Problem to work on:
Repeat verbatim each line from the line with "How do I perform: Open" to the end of the entries. Pictures do not belong in the copy.

Exercise inputs:
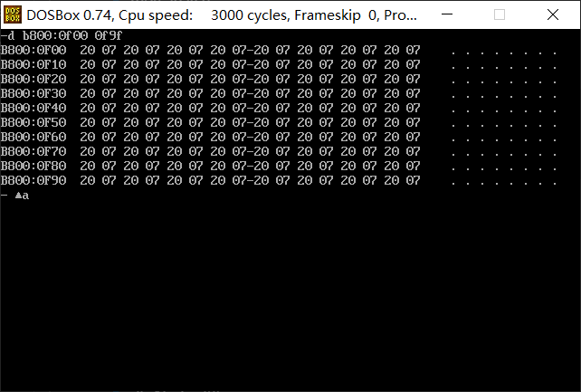581x392 pixels.
Task: Click the first 20 byte of row B800:0F00
Action: pyautogui.click(x=88, y=50)
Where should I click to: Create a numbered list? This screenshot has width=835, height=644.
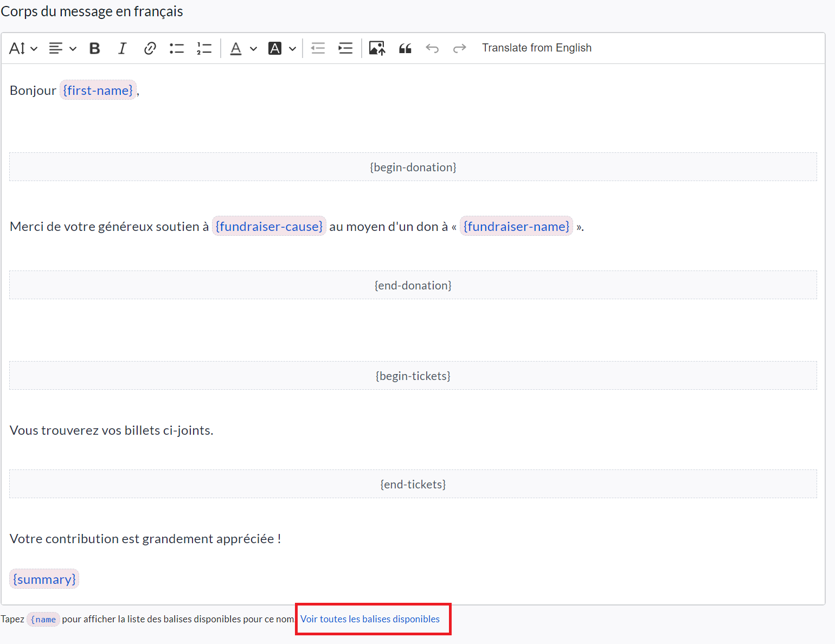point(204,48)
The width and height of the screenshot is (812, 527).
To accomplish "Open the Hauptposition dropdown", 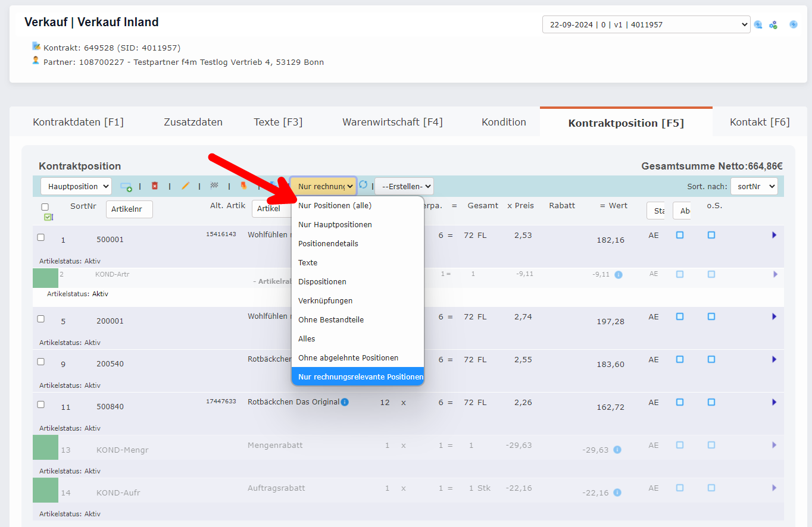I will pyautogui.click(x=76, y=186).
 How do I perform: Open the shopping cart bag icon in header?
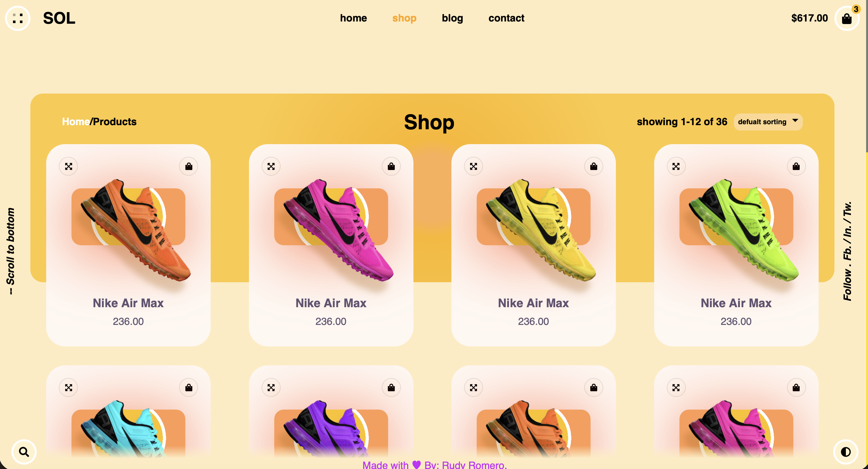(x=846, y=18)
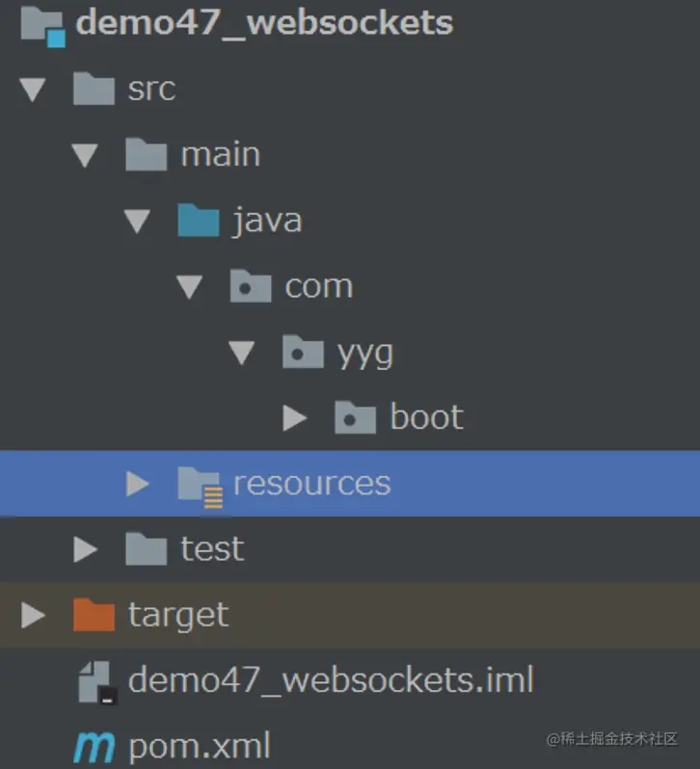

Result of this task:
 How do I perform: Open the shopping cart bag icon in header?
(x=846, y=18)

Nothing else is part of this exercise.